■ TASK INSTRUCTIONS: Among the lines below, take the one holding "How do I perform: Open the New", the one holding "You are a computer-use agent. 1456x819", and all lines between them. Set them down exactly.

■ PROVIDED DATA:
——
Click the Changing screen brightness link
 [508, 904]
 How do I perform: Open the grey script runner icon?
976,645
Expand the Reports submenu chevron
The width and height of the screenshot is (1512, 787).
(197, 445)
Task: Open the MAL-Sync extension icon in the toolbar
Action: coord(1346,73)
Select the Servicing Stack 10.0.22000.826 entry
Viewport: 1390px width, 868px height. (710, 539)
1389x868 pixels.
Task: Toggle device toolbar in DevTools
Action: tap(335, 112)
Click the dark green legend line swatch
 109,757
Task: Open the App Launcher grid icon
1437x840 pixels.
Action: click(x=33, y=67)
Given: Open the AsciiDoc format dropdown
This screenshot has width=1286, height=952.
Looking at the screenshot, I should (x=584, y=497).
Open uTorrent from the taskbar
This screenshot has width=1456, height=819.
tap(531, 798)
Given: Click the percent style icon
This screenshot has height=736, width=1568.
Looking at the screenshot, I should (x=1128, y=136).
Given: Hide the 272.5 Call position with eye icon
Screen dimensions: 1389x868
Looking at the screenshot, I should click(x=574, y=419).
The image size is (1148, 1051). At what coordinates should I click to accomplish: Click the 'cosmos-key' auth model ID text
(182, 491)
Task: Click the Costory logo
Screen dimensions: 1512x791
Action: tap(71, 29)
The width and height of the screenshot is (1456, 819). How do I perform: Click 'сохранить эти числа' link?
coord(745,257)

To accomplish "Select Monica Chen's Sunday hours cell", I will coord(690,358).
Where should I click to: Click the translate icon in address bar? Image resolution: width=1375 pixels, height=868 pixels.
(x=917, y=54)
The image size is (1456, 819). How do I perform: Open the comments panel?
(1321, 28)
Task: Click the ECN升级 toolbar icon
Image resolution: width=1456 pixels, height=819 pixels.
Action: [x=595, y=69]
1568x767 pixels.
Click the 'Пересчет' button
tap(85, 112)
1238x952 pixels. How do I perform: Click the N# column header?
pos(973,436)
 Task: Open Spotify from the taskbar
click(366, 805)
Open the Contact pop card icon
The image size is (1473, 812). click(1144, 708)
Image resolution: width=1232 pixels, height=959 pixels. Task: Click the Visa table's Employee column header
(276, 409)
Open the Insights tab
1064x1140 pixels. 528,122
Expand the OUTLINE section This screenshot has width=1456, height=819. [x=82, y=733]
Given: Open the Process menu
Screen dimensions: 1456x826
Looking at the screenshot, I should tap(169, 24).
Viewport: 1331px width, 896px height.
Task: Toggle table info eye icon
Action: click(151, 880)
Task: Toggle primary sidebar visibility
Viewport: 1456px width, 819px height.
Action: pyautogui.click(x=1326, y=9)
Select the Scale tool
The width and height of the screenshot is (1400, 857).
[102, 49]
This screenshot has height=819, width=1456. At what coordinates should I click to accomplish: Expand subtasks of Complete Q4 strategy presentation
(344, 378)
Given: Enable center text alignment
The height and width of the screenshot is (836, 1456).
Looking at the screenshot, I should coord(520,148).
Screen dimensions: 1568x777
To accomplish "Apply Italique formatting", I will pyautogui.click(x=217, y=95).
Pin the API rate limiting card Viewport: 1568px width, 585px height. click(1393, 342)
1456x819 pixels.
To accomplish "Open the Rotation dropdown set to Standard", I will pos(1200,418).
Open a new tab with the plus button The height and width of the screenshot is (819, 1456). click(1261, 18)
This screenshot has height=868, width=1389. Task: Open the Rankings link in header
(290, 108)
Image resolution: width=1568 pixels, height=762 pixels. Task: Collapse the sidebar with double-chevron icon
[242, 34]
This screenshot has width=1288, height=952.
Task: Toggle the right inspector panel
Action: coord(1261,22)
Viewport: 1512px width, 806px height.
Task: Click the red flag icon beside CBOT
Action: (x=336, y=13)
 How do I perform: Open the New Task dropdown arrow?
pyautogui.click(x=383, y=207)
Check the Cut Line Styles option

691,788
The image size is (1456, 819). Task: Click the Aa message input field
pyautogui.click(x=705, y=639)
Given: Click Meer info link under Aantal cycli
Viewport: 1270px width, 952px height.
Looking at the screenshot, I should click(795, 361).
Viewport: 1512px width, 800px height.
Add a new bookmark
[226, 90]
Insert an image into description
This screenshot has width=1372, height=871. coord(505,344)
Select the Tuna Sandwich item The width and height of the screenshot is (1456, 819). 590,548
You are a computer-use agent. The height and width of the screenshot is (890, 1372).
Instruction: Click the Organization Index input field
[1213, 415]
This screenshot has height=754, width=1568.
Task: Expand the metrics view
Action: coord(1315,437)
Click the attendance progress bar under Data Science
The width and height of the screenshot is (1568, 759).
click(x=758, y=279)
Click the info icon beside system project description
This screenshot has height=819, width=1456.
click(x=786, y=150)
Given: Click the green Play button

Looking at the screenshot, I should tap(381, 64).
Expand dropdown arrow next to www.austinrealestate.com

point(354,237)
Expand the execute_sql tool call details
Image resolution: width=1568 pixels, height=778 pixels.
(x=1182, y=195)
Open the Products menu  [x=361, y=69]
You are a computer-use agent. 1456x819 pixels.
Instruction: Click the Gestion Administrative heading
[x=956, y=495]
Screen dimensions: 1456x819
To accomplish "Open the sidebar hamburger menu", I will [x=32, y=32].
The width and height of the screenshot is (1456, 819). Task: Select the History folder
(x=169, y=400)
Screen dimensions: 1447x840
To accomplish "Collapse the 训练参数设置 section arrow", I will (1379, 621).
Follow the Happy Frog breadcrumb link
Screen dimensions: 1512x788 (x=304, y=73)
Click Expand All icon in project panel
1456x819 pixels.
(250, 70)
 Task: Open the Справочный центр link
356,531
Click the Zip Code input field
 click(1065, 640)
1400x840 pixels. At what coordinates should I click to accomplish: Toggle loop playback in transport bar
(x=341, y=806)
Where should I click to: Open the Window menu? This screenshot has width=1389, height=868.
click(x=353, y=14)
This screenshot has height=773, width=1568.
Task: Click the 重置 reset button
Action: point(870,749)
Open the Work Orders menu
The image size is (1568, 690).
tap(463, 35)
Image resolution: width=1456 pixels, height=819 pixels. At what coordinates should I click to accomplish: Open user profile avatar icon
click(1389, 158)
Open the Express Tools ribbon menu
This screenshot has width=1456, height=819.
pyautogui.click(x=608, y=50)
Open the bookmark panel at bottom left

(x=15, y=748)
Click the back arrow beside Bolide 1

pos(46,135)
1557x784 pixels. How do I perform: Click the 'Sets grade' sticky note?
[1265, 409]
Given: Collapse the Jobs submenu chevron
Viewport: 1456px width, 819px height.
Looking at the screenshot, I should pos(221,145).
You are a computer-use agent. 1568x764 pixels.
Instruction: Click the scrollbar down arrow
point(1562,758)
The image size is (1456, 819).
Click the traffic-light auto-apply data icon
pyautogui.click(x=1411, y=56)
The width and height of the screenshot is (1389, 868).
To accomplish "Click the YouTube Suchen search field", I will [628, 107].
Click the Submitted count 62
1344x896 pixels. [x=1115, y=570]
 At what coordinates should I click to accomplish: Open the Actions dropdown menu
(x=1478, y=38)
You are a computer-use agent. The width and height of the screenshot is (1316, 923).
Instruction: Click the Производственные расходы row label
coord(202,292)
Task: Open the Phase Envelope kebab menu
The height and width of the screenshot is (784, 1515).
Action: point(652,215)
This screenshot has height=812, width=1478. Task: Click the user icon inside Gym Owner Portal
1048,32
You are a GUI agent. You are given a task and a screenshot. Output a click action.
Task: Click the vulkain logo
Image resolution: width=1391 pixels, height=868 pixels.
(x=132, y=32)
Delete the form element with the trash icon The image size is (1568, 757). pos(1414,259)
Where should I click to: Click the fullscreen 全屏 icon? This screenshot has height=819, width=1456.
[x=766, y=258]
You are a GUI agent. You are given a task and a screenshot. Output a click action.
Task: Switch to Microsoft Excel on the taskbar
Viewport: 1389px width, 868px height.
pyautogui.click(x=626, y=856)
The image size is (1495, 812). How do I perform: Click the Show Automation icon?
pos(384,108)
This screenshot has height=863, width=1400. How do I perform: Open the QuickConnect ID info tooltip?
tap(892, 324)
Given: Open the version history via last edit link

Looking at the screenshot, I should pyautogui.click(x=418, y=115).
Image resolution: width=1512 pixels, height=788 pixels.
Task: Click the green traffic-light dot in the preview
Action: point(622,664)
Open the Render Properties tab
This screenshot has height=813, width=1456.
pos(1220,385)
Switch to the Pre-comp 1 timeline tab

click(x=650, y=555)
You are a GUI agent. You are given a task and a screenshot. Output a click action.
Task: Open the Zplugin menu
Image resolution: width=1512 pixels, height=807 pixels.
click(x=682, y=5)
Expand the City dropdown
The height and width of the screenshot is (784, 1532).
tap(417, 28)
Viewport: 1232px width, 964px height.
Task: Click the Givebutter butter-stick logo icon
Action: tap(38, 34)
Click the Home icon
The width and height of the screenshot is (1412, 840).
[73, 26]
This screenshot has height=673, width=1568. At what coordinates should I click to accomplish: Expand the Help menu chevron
——
■ SOLUTION TO THE EXERCISE:
 How do I perform: Open the New Task dropdown arrow?
pyautogui.click(x=383, y=207)
Check the Cut Line Styles option

691,788
The image size is (1456, 819). Task: Click the Aa message input field
pyautogui.click(x=705, y=639)
Given: Click Meer info link under Aantal cycli
Viewport: 1270px width, 952px height.
Looking at the screenshot, I should click(795, 361).
Viewport: 1512px width, 800px height.
Add a new bookmark
[226, 90]
Insert an image into description
This screenshot has width=1372, height=871. coord(505,344)
Select the Tuna Sandwich item The width and height of the screenshot is (1456, 819). 590,548
You are a computer-use agent. The height and width of the screenshot is (890, 1372).
Instruction: Click the Organization Index input field
[1213, 415]
This screenshot has height=754, width=1568.
Task: Expand the metrics view
Action: coord(1315,437)
Click the attendance progress bar under Data Science
The width and height of the screenshot is (1568, 759).
click(x=758, y=279)
Click the info icon beside system project description
This screenshot has height=819, width=1456.
click(x=786, y=150)
Given: Click the green Play button

Looking at the screenshot, I should tap(381, 64).
Expand dropdown arrow next to www.austinrealestate.com

point(354,237)
Expand the execute_sql tool call details
Image resolution: width=1568 pixels, height=778 pixels.
(x=1182, y=195)
Open the Products menu  [x=361, y=69]
You are a computer-use agent. 1456x819 pixels.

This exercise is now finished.